## begin Records shown

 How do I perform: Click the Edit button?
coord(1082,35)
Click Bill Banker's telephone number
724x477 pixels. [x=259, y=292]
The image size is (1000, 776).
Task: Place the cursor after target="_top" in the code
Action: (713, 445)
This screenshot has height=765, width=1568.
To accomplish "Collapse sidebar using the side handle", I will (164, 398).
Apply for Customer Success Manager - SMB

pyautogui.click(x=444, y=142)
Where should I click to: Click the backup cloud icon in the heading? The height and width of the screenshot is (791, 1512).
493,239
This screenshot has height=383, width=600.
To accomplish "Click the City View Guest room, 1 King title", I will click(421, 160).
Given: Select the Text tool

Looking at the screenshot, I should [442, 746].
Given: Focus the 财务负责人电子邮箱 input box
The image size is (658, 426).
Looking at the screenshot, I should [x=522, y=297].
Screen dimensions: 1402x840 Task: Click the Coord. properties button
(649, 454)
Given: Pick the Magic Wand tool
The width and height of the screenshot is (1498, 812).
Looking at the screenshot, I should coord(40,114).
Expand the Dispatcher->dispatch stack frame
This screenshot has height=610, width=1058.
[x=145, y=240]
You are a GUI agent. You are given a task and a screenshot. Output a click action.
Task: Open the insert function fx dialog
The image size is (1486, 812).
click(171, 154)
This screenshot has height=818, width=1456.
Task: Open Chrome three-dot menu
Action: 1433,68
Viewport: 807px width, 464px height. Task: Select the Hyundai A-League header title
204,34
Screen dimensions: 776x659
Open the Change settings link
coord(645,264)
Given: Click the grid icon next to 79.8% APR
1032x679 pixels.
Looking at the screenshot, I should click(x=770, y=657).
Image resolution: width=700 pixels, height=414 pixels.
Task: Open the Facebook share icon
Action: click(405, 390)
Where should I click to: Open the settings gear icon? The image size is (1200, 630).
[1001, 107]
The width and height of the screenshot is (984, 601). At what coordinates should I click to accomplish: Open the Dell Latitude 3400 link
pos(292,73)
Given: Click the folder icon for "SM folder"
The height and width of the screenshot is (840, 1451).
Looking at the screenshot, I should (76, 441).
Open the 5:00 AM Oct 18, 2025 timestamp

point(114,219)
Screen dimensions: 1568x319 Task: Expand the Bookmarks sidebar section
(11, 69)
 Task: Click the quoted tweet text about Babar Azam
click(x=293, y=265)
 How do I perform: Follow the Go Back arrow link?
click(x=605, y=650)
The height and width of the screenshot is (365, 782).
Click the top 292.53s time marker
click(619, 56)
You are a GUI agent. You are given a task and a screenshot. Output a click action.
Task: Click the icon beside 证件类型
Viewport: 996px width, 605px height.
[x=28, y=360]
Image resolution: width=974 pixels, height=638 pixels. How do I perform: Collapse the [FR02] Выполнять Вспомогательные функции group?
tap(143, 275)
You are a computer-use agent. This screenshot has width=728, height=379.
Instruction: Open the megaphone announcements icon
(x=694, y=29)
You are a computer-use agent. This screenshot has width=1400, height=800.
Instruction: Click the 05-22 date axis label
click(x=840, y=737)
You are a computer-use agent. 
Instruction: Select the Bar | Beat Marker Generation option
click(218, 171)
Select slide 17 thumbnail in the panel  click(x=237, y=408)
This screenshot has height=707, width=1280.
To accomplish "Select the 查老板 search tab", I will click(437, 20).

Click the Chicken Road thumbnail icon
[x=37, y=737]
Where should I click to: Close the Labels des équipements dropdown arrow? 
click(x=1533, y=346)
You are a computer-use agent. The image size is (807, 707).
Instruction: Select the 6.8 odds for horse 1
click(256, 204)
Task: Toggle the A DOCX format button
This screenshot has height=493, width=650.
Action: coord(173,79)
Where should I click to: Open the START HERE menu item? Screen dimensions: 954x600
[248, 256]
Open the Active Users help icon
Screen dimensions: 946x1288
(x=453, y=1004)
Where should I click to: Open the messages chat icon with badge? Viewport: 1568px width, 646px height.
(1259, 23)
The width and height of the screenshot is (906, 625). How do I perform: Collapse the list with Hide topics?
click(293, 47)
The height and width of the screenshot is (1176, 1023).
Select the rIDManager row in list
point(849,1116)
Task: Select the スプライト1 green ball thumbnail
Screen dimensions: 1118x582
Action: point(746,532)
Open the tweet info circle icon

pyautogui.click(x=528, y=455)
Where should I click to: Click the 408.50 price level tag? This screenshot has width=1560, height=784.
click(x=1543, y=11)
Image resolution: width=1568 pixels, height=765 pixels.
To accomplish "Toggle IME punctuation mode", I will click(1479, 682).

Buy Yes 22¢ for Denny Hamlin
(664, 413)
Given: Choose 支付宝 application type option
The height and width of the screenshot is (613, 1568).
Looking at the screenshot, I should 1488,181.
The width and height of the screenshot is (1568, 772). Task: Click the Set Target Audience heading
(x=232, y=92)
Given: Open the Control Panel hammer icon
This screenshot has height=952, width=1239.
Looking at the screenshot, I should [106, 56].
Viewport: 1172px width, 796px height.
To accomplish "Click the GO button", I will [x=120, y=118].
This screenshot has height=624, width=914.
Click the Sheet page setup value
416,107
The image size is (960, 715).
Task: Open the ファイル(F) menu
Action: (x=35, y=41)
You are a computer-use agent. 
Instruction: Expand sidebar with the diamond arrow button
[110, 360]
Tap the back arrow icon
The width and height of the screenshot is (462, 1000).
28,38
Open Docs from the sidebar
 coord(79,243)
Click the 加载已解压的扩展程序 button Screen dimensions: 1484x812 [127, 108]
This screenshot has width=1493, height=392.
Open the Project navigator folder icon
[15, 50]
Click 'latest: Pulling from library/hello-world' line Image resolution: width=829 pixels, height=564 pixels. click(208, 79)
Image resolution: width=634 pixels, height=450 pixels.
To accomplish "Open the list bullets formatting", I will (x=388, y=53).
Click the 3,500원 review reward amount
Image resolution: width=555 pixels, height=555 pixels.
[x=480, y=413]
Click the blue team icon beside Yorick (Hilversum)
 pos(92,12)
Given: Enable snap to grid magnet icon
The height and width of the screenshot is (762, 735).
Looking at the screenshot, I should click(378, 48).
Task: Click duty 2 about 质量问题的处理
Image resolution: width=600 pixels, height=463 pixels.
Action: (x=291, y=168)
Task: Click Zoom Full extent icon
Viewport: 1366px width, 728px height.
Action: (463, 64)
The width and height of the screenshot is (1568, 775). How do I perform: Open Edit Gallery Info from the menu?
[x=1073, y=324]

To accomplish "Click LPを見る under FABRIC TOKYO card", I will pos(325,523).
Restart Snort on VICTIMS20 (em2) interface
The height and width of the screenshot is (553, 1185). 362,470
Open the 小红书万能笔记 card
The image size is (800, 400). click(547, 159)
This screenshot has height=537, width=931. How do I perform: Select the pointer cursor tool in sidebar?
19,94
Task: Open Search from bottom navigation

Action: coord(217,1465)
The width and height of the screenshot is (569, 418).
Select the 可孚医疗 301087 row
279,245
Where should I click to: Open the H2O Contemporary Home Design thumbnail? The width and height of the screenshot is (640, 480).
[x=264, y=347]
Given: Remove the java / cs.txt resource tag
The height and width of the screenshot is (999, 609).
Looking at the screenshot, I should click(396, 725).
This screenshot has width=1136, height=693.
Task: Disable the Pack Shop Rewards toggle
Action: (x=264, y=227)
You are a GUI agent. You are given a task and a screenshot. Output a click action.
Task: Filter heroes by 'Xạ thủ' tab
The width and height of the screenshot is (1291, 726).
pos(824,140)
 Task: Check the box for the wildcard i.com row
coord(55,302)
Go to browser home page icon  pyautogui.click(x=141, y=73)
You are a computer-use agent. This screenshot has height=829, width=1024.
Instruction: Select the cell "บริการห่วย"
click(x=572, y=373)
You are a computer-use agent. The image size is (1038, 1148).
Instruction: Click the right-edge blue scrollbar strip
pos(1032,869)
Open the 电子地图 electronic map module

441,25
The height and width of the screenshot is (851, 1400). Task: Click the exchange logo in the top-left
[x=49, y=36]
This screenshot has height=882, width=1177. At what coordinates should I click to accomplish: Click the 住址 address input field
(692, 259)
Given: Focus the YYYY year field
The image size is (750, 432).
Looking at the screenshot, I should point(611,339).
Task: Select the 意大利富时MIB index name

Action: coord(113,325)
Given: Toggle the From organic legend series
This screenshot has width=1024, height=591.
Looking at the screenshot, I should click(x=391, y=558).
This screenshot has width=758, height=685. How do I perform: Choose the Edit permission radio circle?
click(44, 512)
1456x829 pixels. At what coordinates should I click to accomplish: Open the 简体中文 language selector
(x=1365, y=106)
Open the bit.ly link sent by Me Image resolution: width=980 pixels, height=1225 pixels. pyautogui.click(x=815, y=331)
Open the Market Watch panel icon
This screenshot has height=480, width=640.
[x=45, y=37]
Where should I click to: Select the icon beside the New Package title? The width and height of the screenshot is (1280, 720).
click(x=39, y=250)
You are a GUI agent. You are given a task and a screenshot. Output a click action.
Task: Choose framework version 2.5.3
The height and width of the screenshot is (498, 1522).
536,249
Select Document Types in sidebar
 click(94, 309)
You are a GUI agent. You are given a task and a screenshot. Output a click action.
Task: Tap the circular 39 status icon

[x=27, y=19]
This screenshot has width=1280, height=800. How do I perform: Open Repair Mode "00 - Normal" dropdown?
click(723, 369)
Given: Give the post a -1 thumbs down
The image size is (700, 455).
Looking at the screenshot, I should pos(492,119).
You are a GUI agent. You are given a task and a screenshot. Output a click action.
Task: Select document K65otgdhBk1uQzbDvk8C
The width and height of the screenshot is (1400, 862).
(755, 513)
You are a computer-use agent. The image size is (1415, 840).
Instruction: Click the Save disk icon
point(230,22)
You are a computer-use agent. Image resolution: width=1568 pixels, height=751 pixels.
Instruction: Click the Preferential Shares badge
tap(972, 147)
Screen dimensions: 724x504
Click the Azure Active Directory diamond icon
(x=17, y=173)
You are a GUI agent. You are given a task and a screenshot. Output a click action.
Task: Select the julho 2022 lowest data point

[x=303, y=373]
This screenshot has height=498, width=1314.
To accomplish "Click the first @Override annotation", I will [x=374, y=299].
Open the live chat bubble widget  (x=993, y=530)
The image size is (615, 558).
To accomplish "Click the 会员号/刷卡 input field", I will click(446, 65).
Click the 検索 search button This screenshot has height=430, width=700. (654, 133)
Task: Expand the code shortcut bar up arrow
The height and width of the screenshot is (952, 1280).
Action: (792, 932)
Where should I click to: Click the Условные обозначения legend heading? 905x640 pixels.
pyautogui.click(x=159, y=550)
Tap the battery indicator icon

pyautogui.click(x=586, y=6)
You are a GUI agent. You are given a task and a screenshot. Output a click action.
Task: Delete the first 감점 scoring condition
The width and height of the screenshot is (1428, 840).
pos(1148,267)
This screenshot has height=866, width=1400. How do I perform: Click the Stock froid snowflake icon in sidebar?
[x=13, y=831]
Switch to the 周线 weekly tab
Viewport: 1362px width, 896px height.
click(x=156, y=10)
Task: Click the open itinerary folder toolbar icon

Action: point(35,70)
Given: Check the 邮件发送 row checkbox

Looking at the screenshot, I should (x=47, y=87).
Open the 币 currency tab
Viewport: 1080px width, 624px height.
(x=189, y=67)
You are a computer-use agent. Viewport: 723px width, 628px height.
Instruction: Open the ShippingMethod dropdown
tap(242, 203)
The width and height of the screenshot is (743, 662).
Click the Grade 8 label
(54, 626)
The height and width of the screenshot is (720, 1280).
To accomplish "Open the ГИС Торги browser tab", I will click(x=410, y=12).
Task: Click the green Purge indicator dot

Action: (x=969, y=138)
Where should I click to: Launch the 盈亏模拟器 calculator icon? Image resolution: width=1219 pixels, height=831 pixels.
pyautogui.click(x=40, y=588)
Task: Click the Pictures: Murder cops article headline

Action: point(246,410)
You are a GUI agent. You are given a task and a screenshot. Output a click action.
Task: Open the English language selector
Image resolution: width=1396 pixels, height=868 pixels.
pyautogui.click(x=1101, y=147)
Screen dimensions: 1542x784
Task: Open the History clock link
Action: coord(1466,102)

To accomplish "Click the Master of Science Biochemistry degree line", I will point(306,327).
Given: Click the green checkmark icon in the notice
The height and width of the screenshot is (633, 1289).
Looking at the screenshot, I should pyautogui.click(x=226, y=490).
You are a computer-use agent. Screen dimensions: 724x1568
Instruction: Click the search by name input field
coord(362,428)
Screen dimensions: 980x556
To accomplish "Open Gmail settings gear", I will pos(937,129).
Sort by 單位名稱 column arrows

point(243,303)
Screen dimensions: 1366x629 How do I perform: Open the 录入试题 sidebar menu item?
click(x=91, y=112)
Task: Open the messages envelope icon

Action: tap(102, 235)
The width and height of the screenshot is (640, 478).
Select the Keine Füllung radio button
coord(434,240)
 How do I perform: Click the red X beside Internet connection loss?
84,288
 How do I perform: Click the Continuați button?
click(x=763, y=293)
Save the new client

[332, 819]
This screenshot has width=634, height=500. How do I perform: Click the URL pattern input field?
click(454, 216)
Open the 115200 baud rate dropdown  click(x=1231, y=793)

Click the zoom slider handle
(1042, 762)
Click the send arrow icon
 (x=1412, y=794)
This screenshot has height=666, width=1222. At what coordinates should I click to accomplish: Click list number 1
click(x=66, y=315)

## end Records shown

Work to do =>
Copy out verbatim the lines from the one containing "How do I perform: Click the Continuați" through the one containing "(x=1412, y=794)", including both of those lines.

Final result =>
 How do I perform: Click the Continuați button?
click(x=763, y=293)
Save the new client

[332, 819]
This screenshot has width=634, height=500. How do I perform: Click the URL pattern input field?
click(454, 216)
Open the 115200 baud rate dropdown  click(x=1231, y=793)

Click the zoom slider handle
(1042, 762)
Click the send arrow icon
 (x=1412, y=794)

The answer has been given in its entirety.